Most people say Q-Learning tabular doesn't scale beyond simple grids. This project proves them wrong.
| Metric | Value |
|---|---|
| Best Score | 290 points (29 apples) |
| Average | 145+ points |
| Q-Table Size | 2,777 states |
| Board | 10x10 |
| Training Time | Days (not hours) |
Most implementations use a fixed filter. This project uses progressive filtering:
| Stage | Cleanup Threshold (remove from PKL) | Entry Threshold (new episodes) | Ratio |
|---|---|---|---|
| Day 1 | 110 | 55 | 50% |
| Day 2 | 150 | 75 | 50% |
| Day 3 | 200 | 100 | 50% |
| Day 4 | 250 | 125 | 50% |
# Example configuration
CLEANUP_THRESHOLD = 150 # Episodes <150 removed from PKL
ENTRY_THRESHOLD = 75 # New episodes <75 never enter PKLWhy this works: The agent needs SPACE TO FAIL. If you only allow perfect episodes, the agent never learns.
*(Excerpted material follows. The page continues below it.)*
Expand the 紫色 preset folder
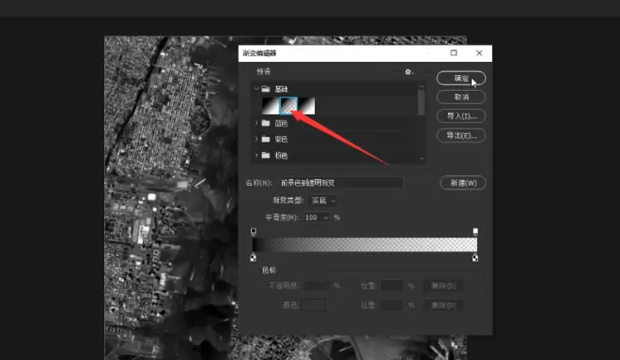The image size is (620, 360). click(x=256, y=139)
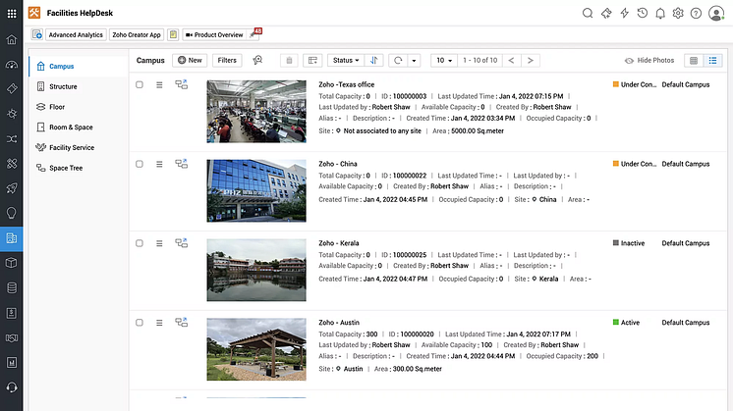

By keeping entry threshold at 50% of cleanup threshold, the agent can experiment with "normal" episodes while the PKL only stores quality experiences.
Architecture
Pure Q-Learning tabular (no neural networks, no DQN)
4 Strategies: AGGRESSIVE, BALANCED, SAFE, EXPLORE
12 Manoeuvres: 3 per strategy (TOWARD_FOOD, FOLLOW_WALL, FOLLOW_TAIL, RANDOM, etc.)
State: 8 dimensions (food direction, danger code, snake length, free space, etc.)
Training Pipeline
Train for DAYS (this is the secret - most researchers stop after hours)
Progressive cleanup - raise thresholds as agent improves
Manual cleanup button to remove low-quality episodes from PKL
One PKL per board size (5x5, 10x10, 20x15)
🎮 Features
✅ Pure Q-Learning (no neural networks, no DQN)
✅ Progressive filtering (innovative - not documented elsewhere)
✅ Manual cleanup of low-quality episodes from PKL
✅ One PKL per board size (5x5, 10x10, 20x15)
✅ Live training visualization with matplotlib
✅ Strategy + manoeuvre system (12 actions total)
✅ Stuck penalty (prevents inactivity)
✅ Starvation penalty (prevents infinite loops)
✅ Multi-board support (5x5, 10x10, 20x15)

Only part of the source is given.